Segment Start: MATERIAL FOR THIS EXERCISE

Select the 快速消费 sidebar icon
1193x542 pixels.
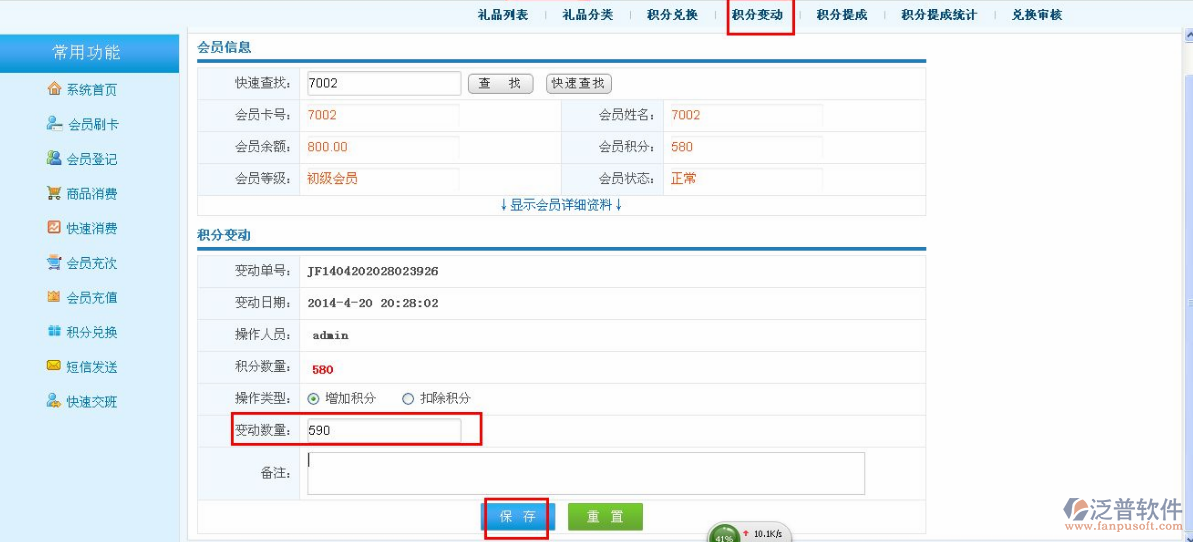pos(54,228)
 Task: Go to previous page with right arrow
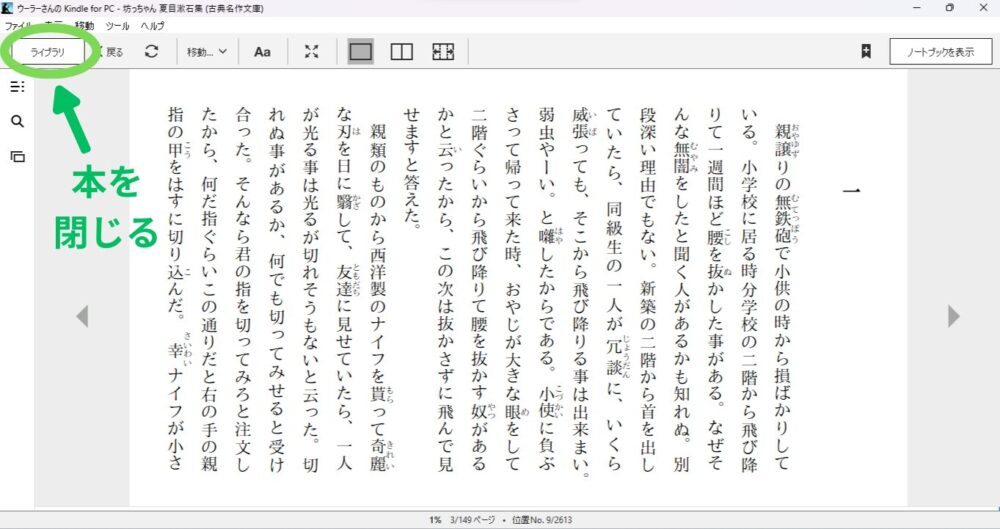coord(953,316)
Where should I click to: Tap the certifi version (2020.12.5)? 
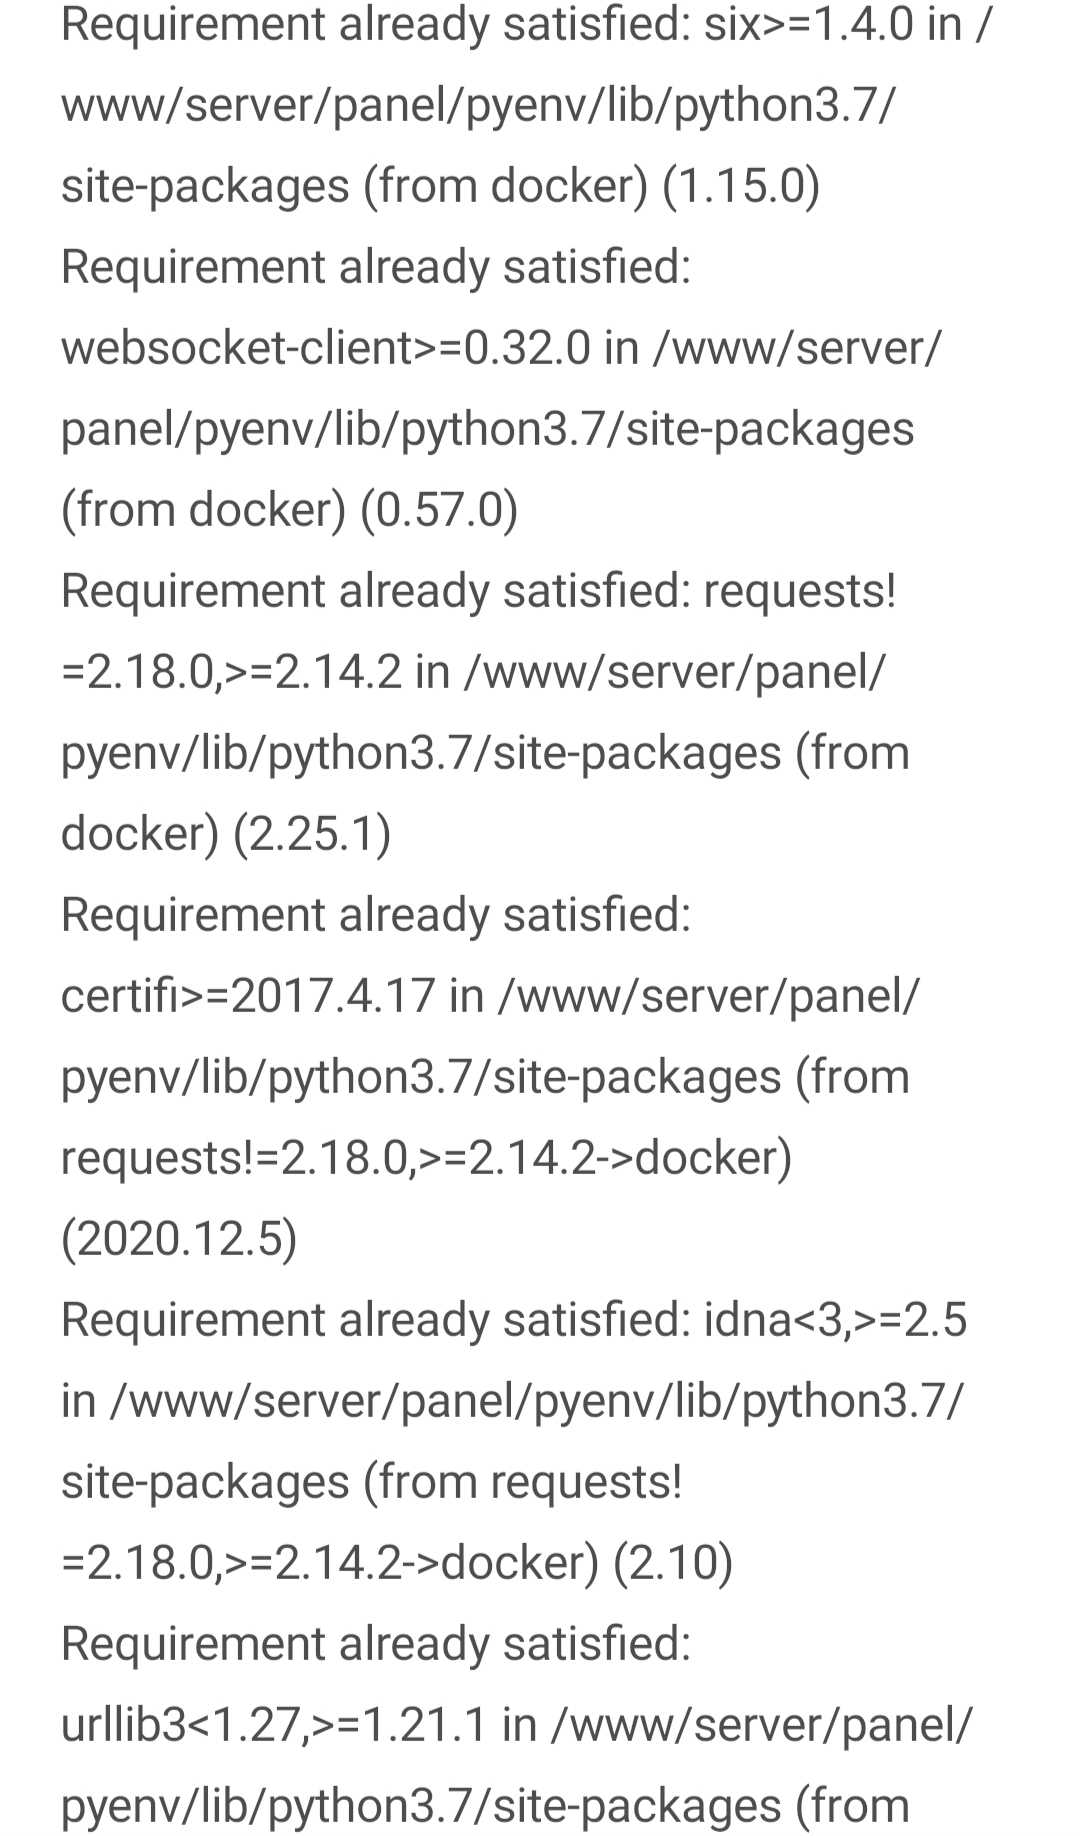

Segment End: MATERIAL FOR THIS EXERCISE

_INSTRUCTIONS TO FOLLOW_.
Your task is to repeat the data above exactly while excluding the pictures.

_EXERCISE ANSWER_.
Select the 快速消费 sidebar icon
1193x542 pixels.
pos(54,228)
 Task: Go to previous page with right arrow
coord(953,316)
Where should I click to: Tap the certifi version (2020.12.5)? 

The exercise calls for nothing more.